I was already in my nightgown, but I changed clothes and jumped in the car. The nearest gas station was already locked, presumably to provide its employees with a couple extra celebratory hours. So I headed to the grocery store.

There were three of us there at 10 p.m. that New Year’s Eve. One was buying six 12-packs of Dos Equis and several bottles of champagne. The other was buying PowerAde and orange juice, for a celebration of another kind, I guess. And then there was me, with my $3.85 four-pack of Seagram’s Classic Lime Margarita. I picked that one because when John has occasionally sipped my margarita, he said it kind of tasted like limeade, only limeade tasted better.

I returned home, triumphant and, to be honest, a little nervous. He opened a wine cooler, and I poured a glass of shiraz. We clinked drinking implements and said, “Salud.”

“Aren’t you supposed to eat when you drink?” John asked.

“Only if you don’t want to get drunk,” I said.

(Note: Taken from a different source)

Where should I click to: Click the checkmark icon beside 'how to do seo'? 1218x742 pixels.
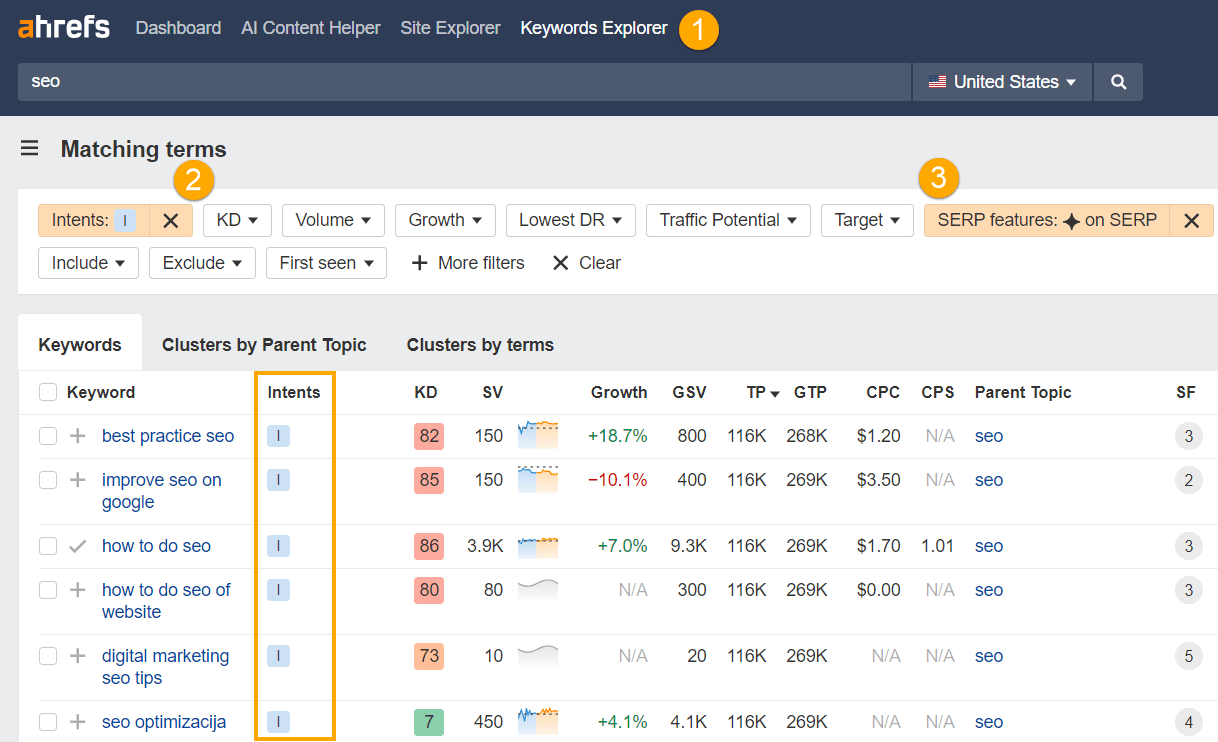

He looked through the pantry. “Fritos!” he announced. “Fritos and wine coolers. Happy New Year’s Eve!” In a few minutes he eyed me as he opened a second wine cooler. “You’re not drinking yours fast enough.”

“I can’t drink fast. That’s not what I do,” I said.

“Do you want some Fritos?”

I made a face, and he laughed. I couldn’t remember the last time he laughed, either.

College football was on. I was not paying attention to the game, but sitting there, stunned that my until-then-tetotalling husband was enjoying a drink made for teenagers. John was on his third wine cooler and, thanks to the 3.8 percent alcohol in those suckers, still completely sober. The whole thing was crazy. Good crazy.

When the game ended, we still had an hour to go before midnight. John said, “Let’s go to bed.” So we did, and not because we were sad. Neither of us cared that we wouldn’t see the new year until the next morning.

When I awoke, there was an email waiting for me from L.L. Barkat, asking if she could publish one of my poems, oh, and by the way, would I like to write a book? This book. She already had a title and a cover and everything. Maybe the new year wouldn’t be so bad.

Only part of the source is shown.